Data excerpts:
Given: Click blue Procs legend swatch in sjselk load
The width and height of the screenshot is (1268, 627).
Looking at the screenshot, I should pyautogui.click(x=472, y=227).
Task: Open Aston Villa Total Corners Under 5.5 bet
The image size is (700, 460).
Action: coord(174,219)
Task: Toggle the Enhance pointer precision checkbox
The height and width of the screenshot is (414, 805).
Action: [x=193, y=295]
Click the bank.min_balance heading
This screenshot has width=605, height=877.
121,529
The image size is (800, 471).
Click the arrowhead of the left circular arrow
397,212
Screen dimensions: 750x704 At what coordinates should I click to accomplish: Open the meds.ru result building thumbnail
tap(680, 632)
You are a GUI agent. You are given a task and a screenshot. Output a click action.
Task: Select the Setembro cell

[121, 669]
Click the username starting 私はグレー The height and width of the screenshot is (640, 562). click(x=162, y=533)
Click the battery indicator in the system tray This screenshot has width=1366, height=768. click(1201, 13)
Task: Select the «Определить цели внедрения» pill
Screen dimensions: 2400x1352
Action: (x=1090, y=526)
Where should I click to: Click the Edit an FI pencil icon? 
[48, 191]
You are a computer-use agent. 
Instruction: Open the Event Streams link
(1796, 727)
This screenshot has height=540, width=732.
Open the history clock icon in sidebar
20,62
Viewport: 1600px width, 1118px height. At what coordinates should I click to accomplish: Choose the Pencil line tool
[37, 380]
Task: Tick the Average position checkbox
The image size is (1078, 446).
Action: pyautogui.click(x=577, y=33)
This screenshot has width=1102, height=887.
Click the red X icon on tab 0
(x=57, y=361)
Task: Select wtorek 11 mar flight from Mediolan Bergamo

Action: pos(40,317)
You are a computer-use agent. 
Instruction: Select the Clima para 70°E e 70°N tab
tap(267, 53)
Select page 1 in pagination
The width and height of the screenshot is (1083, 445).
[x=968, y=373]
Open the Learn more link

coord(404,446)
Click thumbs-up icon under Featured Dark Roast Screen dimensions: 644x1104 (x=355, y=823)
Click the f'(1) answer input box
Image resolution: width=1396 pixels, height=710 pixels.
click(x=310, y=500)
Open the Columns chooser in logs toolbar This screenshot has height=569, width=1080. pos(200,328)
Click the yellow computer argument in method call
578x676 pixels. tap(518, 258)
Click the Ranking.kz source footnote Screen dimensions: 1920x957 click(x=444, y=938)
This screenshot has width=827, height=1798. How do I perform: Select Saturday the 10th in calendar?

Exercise instructions:
In this exercise, every line of the listing is to be output exactly.

Task solution:
Given: Click blue Procs legend swatch in sjselk load
The width and height of the screenshot is (1268, 627).
Looking at the screenshot, I should pyautogui.click(x=472, y=227).
Task: Open Aston Villa Total Corners Under 5.5 bet
The image size is (700, 460).
Action: coord(174,219)
Task: Toggle the Enhance pointer precision checkbox
The height and width of the screenshot is (414, 805).
Action: [x=193, y=295]
Click the bank.min_balance heading
This screenshot has width=605, height=877.
121,529
The image size is (800, 471).
Click the arrowhead of the left circular arrow
397,212
Screen dimensions: 750x704 At what coordinates should I click to accomplish: Open the meds.ru result building thumbnail
tap(680, 632)
You are a GUI agent. You are given a task and a screenshot. Output a click action.
Task: Select the Setembro cell

[121, 669]
Click the username starting 私はグレー The height and width of the screenshot is (640, 562). click(x=162, y=533)
Click the battery indicator in the system tray This screenshot has width=1366, height=768. click(1201, 13)
Task: Select the «Определить цели внедрения» pill
Screen dimensions: 2400x1352
Action: (x=1090, y=526)
Where should I click to: Click the Edit an FI pencil icon? 
[48, 191]
You are a computer-use agent. 
Instruction: Open the Event Streams link
(1796, 727)
This screenshot has height=540, width=732.
Open the history clock icon in sidebar
20,62
Viewport: 1600px width, 1118px height. At what coordinates should I click to accomplish: Choose the Pencil line tool
[37, 380]
Task: Tick the Average position checkbox
The image size is (1078, 446).
Action: pyautogui.click(x=577, y=33)
This screenshot has width=1102, height=887.
Click the red X icon on tab 0
(x=57, y=361)
Task: Select wtorek 11 mar flight from Mediolan Bergamo

Action: pos(40,317)
You are a computer-use agent. 
Instruction: Select the Clima para 70°E e 70°N tab
tap(267, 53)
Select page 1 in pagination
The width and height of the screenshot is (1083, 445).
[x=968, y=373]
Open the Learn more link

coord(404,446)
Click thumbs-up icon under Featured Dark Roast Screen dimensions: 644x1104 (x=355, y=823)
Click the f'(1) answer input box
Image resolution: width=1396 pixels, height=710 pixels.
click(x=310, y=500)
Open the Columns chooser in logs toolbar This screenshot has height=569, width=1080. pos(200,328)
Click the yellow computer argument in method call
578x676 pixels. tap(518, 258)
Click the Ranking.kz source footnote Screen dimensions: 1920x957 click(x=444, y=938)
This screenshot has width=827, height=1798. How do I perform: Select Saturday the 10th in calendar?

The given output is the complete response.